Stored entries
========================================================================

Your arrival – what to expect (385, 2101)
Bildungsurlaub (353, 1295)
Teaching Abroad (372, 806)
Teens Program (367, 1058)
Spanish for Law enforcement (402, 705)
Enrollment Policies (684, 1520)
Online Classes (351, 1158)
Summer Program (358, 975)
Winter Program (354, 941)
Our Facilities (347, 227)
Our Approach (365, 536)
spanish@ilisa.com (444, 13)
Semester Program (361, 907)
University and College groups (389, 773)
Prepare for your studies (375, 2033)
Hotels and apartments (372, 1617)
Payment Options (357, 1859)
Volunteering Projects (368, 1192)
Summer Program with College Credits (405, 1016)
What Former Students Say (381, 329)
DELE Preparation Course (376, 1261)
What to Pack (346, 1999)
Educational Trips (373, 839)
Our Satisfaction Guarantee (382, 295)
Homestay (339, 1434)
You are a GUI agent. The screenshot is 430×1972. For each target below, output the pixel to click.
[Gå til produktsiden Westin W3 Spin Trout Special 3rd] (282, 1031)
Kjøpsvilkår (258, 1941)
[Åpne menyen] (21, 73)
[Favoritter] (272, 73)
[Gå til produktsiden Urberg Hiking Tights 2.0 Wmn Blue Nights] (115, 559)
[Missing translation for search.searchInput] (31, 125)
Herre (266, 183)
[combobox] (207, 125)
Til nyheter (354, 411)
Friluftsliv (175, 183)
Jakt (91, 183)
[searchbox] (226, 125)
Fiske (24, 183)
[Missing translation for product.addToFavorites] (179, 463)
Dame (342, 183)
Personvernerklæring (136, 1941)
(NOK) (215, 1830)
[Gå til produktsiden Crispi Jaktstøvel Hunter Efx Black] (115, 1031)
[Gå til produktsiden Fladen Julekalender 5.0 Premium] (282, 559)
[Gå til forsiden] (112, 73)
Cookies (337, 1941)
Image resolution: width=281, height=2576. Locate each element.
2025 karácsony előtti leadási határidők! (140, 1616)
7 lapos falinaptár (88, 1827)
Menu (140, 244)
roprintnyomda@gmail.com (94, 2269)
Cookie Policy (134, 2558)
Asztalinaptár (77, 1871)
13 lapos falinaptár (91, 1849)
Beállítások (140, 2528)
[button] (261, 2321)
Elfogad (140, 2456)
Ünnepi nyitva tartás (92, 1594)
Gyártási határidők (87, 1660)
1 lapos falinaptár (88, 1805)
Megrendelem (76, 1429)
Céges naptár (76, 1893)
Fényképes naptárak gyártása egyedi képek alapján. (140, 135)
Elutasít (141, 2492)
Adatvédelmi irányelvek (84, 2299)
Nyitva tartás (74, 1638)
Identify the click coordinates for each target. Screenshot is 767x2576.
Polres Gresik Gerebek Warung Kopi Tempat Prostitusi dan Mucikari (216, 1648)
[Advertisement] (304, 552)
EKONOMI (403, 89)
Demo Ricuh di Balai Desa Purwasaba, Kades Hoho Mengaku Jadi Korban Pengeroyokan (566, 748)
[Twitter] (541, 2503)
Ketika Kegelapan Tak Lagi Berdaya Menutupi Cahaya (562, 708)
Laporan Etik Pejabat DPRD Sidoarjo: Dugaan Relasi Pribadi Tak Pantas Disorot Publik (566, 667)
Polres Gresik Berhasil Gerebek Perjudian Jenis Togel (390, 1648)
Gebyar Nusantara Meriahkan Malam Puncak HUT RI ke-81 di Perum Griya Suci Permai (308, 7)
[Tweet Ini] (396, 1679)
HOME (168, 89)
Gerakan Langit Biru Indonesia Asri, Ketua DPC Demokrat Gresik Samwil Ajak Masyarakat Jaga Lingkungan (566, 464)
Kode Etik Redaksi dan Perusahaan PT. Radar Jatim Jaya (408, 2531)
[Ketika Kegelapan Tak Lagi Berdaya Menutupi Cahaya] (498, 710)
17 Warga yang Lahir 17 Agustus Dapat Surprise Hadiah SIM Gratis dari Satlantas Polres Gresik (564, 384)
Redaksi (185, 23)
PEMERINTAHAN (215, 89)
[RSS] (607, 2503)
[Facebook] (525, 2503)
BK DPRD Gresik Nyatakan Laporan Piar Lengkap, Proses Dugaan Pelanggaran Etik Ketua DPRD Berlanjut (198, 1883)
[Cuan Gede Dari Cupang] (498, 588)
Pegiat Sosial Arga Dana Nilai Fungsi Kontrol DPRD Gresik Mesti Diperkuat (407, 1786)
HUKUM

========================================================================

* [Task instructions] Return exactly the lines above from the line that has "Fiske (24, 183)" through the line that has "Cookies (337, 1941)", inclusive, and nothing else.

* [Exercise result]
Fiske (24, 183)
[Missing translation for product.addToFavorites] (179, 463)
Dame (342, 183)
Personvernerklæring (136, 1941)
(NOK) (215, 1830)
[Gå til produktsiden Crispi Jaktstøvel Hunter Efx Black] (115, 1031)
[Gå til produktsiden Fladen Julekalender 5.0 Premium] (282, 559)
[Gå til forsiden] (112, 73)
Cookies (337, 1941)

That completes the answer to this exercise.